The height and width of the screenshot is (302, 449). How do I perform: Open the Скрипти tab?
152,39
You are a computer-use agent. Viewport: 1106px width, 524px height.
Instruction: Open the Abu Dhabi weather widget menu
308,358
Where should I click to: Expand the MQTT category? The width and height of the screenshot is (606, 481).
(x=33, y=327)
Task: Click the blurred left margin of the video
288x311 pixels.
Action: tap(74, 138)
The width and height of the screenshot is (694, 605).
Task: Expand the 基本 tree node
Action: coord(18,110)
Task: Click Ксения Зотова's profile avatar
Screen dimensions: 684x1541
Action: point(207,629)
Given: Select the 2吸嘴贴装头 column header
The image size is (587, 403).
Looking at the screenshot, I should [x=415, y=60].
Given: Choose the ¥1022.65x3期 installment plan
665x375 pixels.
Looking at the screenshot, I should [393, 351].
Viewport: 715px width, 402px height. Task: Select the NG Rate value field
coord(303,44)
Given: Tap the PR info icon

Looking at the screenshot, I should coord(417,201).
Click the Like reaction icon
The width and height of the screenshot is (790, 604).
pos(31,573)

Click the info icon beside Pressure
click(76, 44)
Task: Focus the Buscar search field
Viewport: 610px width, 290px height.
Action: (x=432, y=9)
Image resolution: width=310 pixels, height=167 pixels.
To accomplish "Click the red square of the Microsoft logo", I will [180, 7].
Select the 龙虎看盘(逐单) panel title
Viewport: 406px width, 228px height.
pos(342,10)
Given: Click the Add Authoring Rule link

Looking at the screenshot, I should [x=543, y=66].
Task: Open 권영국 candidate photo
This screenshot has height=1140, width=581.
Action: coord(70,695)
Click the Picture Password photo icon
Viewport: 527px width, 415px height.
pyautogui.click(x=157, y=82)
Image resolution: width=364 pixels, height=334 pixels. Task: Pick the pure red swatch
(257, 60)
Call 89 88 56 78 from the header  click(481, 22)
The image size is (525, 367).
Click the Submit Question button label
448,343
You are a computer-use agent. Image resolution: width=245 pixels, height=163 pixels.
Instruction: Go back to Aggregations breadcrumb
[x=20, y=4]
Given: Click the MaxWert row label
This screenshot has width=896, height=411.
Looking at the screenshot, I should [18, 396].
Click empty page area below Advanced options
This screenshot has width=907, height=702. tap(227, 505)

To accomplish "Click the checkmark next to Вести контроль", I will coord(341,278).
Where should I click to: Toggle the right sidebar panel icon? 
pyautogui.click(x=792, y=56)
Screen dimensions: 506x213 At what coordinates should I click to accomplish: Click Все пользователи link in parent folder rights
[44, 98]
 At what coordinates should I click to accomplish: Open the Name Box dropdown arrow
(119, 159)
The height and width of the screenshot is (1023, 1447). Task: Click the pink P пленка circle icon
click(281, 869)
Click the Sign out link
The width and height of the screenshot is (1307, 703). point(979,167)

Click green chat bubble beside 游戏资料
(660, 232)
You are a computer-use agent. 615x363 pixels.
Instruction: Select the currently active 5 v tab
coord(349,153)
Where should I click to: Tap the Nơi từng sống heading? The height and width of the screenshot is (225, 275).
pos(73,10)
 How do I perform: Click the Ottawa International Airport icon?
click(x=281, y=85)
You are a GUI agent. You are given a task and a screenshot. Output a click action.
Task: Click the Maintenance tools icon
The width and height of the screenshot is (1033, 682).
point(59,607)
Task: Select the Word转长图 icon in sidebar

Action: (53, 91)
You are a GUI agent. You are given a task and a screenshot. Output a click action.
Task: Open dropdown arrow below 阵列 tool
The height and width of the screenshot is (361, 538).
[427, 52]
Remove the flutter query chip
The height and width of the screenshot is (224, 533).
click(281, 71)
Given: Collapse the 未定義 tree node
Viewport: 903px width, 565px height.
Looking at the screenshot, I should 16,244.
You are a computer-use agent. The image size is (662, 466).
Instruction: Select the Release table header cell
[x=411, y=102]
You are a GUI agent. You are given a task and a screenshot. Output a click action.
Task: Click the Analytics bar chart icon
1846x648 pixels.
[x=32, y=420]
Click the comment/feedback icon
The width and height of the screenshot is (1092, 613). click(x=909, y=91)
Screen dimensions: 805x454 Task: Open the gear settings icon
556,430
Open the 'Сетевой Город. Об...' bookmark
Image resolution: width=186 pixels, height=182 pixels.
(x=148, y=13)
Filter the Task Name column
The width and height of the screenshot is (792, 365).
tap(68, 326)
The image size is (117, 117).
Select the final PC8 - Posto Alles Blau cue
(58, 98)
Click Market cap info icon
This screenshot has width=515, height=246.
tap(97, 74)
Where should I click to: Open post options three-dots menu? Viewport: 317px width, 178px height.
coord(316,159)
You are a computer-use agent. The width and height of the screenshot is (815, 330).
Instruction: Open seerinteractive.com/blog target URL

· · ·

→ **How to complete this task**
Take the lines above from the one containing "This screenshot has height=1140, width=581." to the one containing "Call 89 88 56" and retype them exactly, both ends included, with nothing added.

→ **Task output**
This screenshot has height=1140, width=581.
Action: coord(70,695)
Click the Picture Password photo icon
Viewport: 527px width, 415px height.
pyautogui.click(x=157, y=82)
Image resolution: width=364 pixels, height=334 pixels. Task: Pick the pure red swatch
(257, 60)
Call 89 88 56 78 from the header  click(481, 22)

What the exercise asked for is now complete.